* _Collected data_

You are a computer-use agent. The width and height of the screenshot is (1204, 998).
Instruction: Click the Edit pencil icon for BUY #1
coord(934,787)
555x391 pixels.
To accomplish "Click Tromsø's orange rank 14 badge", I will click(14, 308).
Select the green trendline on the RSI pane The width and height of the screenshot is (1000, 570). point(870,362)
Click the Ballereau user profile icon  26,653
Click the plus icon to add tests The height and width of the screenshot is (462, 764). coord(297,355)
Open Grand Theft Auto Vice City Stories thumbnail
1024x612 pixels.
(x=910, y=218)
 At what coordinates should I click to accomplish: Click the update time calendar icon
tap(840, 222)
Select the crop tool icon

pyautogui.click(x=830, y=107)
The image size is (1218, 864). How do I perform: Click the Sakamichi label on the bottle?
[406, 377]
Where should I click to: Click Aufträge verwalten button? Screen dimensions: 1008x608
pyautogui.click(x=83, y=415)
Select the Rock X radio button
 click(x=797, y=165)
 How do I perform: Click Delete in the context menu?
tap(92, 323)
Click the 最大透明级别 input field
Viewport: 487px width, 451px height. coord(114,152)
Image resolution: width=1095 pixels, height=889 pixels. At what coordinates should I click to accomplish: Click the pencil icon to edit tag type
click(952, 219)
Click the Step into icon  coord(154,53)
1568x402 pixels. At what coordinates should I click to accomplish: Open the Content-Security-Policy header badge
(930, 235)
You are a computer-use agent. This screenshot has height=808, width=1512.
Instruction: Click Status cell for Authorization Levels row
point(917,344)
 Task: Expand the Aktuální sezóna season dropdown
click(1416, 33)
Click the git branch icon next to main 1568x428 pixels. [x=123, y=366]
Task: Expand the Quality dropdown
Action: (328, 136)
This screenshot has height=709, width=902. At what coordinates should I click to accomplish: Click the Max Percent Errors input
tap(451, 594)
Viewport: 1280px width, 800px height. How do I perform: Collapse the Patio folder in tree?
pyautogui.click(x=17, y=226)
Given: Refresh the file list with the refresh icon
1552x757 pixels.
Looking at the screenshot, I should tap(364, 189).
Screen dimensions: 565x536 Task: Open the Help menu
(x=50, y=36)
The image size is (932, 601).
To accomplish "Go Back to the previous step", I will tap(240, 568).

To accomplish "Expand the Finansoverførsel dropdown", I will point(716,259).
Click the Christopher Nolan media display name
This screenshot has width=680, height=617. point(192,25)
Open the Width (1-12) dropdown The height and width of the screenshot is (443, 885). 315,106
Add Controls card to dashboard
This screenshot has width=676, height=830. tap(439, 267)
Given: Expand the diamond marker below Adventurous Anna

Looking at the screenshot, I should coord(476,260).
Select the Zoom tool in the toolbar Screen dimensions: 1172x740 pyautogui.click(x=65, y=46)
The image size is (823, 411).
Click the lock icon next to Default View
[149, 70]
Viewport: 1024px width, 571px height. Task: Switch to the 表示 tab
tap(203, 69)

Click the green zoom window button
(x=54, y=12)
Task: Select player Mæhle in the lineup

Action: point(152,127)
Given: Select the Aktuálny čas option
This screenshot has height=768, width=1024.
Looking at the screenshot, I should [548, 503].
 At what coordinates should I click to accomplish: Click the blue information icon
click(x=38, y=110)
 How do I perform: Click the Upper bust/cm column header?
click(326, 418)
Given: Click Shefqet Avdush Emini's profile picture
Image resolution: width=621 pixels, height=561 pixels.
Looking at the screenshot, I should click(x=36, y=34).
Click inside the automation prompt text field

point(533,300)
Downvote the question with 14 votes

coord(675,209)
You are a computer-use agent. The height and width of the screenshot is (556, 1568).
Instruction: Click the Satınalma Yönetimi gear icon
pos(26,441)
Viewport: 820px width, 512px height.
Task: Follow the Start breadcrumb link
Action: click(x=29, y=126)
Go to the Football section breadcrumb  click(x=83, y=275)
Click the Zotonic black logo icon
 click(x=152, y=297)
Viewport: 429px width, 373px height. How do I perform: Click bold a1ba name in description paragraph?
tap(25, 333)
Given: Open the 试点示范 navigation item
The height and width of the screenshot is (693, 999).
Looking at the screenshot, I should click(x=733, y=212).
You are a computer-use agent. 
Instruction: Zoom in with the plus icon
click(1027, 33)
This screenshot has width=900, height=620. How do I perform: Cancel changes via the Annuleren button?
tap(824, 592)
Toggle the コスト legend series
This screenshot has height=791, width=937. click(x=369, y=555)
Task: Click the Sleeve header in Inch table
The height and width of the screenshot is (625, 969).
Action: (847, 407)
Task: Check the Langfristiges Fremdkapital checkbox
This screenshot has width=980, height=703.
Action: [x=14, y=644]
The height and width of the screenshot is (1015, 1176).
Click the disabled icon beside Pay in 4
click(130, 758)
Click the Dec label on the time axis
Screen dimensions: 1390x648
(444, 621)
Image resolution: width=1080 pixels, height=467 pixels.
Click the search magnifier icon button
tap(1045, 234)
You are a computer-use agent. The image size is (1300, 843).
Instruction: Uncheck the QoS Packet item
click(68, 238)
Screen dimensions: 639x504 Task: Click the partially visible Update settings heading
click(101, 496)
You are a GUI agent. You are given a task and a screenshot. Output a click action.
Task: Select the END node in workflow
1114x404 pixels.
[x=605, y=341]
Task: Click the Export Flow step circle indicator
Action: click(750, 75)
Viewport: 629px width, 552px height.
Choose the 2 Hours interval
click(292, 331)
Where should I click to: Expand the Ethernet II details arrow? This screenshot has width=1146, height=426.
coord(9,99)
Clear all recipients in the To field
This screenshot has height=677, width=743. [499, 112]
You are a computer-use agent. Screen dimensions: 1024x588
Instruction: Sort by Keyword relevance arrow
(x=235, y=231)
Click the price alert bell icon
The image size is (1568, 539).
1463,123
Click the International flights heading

* _Exercise requirements_
In the entries above, find the line holding "Click the disabled icon beside Pay in 4" and the line holding "Task: Select the END node in workflow"; print both of them and every line between, exactly, and nothing else.

* _Exercise result_
Click the disabled icon beside Pay in 4
click(130, 758)
Click the Dec label on the time axis
Screen dimensions: 1390x648
(444, 621)
Image resolution: width=1080 pixels, height=467 pixels.
Click the search magnifier icon button
tap(1045, 234)
You are a computer-use agent. The image size is (1300, 843).
Instruction: Uncheck the QoS Packet item
click(68, 238)
Screen dimensions: 639x504 Task: Click the partially visible Update settings heading
click(101, 496)
You are a GUI agent. You are given a task and a screenshot. Output a click action.
Task: Select the END node in workflow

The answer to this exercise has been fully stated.